Four-layer prompt composition:
- Constitutional — identity, safety boundaries, scope constraints (markdown files)
- Domain — therapeutic focus area (anxiety, depression, trauma, etc.)
- Custom instructions — provider-written per-template guidance
- Safety plan — patient-specific warning signs, coping strategies, anti-patterns
Based on the Stanley-Brown Safety Planning Intervention. Provider creates the clinical framework (anti-patterns, care team, emergency plan), patient fills in their sections (warning signs, coping strategies, support network, reasons for living). Versioned with approval workflow: draft → pending_review → active → superseded.
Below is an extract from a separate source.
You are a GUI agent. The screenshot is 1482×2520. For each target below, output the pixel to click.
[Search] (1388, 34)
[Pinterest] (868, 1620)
Generated when a chat window closes. Both summary and detailed versions are produced. Components run independently and degrade gracefully if dependencies are unavailable:
- AI Summary — LLM-generated clinical narrative (requires Ollama)
- Descriptive Stats — message counts, durations, averages
- NLP Analysis — sentiment, active/passive voice, emotional keywords
- Co-occurrence Analysis — word network graph (matplotlib + networkx)
- Saved Messages — patient-flagged quotes from conversations
Download as HTML or PDF in either summary or detailed format.
- Patient — conversations, safety plan, view own reports
- Provider — manage windows/templates, review safety plans, view patient reports
- Admin — user management, system overview
The application runs as a Docker container on AWS ECS. See .aws/ for task definitions and .github/workflows/ for CI/CD templates.
docker build -t cloze-app .
docker run -p 5051:5001 --env-file .env cloze-appThis work is licensed under CC BY-NC 4.0. Free for academic and research use. Commercial use is not permitted.